My Fiction

Novels

Parallelogirl

Charlotte and her best friend, Eleanor, are the same person—in different universes. They talk through a portal only they can see, a portal that Charlotte’s parents think is a hallucination. They worry she doesn’t have any “real” friends. Charlotte thinks there’s nothing worse than being treated like she’s broken just because she has a not-so-imaginary friend—until she sees the horrible way Eleanor is treated at school. She realizes that the portal has ruined both their lives.

The girls decide to switch worlds and try to solve each other’s problems: Eleanor will try to convince Charlotte’s parents that she’s real, and Charlotte will try to stop Eleanor’s bullies. In Eleanor’s world, everyone has superpowers, including the bullies. One of them is superhumanly lucky, so they never get in trouble, and another has scared the whole school into keeping away from Eleanor and now Charlotte. To make matters worse, nobody believes Charlotte in this world either, and Eleanor’s not acting like her friend anymore. The only way Eleanor will agree to switch back is if Charlotte stops the bullying for good, and the only way to do that might be with the help of some super friends. If she can’t convince at least a few kids to talk to her and stand with her against the bullies, she may be stuck in this world for the rest of her life.

Polygone (Parallelogirl 2)

Charlotte Ashdown keeps losing people she cares about. First, one of her portals disappears, and no one knows why. Charlotte is still reeling when her friend Nick’s little sister goes missing. While searching for her, Charlotte and her father find a clue that points to none other than Mr. Jacobsen, the blackmailer whose power Charlotte accidentally broke when she stood up to him last year.

Charlotte is still inexperienced with her power, having barely begun lessons on the twelve parallel worlds and her future as an exchanger. With the nearest other exchanger thousands of miles away and not even speaking her language, Charlotte may be all alone against a very dangerous foe, unless she can work with her friends to once again defeat a bully.

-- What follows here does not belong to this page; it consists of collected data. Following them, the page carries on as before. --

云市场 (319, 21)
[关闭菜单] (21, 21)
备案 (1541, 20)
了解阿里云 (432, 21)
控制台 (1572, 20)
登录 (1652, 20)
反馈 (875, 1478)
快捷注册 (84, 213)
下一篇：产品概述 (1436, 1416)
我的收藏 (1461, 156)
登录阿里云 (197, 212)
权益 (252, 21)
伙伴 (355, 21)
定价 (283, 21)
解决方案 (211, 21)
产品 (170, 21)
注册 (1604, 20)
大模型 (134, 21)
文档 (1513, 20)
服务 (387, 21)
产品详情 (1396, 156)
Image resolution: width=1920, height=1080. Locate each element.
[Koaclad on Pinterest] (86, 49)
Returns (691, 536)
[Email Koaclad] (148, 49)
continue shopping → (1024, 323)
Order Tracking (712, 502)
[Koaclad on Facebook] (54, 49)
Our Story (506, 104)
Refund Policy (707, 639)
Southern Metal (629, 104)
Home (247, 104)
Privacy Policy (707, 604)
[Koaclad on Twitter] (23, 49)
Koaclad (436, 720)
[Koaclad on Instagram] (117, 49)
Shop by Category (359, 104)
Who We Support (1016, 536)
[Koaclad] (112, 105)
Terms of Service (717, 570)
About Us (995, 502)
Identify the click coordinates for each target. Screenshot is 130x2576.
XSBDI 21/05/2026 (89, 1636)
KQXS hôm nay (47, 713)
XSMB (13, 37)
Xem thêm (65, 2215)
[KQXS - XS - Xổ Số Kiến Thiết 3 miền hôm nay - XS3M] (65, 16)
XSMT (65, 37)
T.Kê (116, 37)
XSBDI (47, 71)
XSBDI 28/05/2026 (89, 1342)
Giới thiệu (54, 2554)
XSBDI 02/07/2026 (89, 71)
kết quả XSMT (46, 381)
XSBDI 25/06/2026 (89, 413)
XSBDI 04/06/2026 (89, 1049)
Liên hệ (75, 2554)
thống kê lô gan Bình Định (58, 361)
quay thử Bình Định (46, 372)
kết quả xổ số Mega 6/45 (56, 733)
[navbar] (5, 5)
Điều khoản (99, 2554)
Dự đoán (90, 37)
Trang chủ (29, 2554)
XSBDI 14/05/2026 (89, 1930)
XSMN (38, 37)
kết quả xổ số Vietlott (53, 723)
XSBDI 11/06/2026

Murder on the Edmonton Rose

After failing to make the major leagues back on Earth, Sparky La Sal has one last chance to save herself and her granny from destitution: leave her home behind for a scholarship to play division II baseball on a backwater planet. To secure passage, Sparky’s forced to take a job vacmopping toilets on a swanky space cruise ship.

One night, cleaning the water park takes a sinister turn when Sparky stumbles across a body in the pool. But the ship has just entered a wormhole, cutting off all communication with the outside universe, and the security team has been forced to quarantine to contain a mysterious outbreak of a deadly virus.

Now the only ones standing between the murderer and their next victim are Sparky, her handsome, unnervingly open partner who is also a prime suspect, and the micromanaging ship AI. But even the AI isn’t safe—someone’s tampered with its ability to recall the very information Sparky needs. Now Sparky must draw on a knack for sleuthing she didn’t know she had and catch the killer before getting caught herself, or she could lose her job, her future, or even her life.

Short Fiction

An Exclusive with Sorceress Becki Edwards-Petersen

A reporter at Famous magazine interviews the most successful sorceress of our time and leaves with more than she expected.

The New Neighbors

Alien refugees move into Clara’s trailer park. She begins to befriend them, and when their presence becomes problematic to the rest of the world, she must decide whether her voice, which is so soft it’s often ignored, can be strong enough to save her new friends.

Polyester Pantsuit

In a world where everyone wears customizable holosuits, Heydon meets a pretty woman who still wears real vintage clothing.

Narrative Poem

“The Suicide of Brunhilda Mackleby” was published in Leading Edge magazine in January 2015.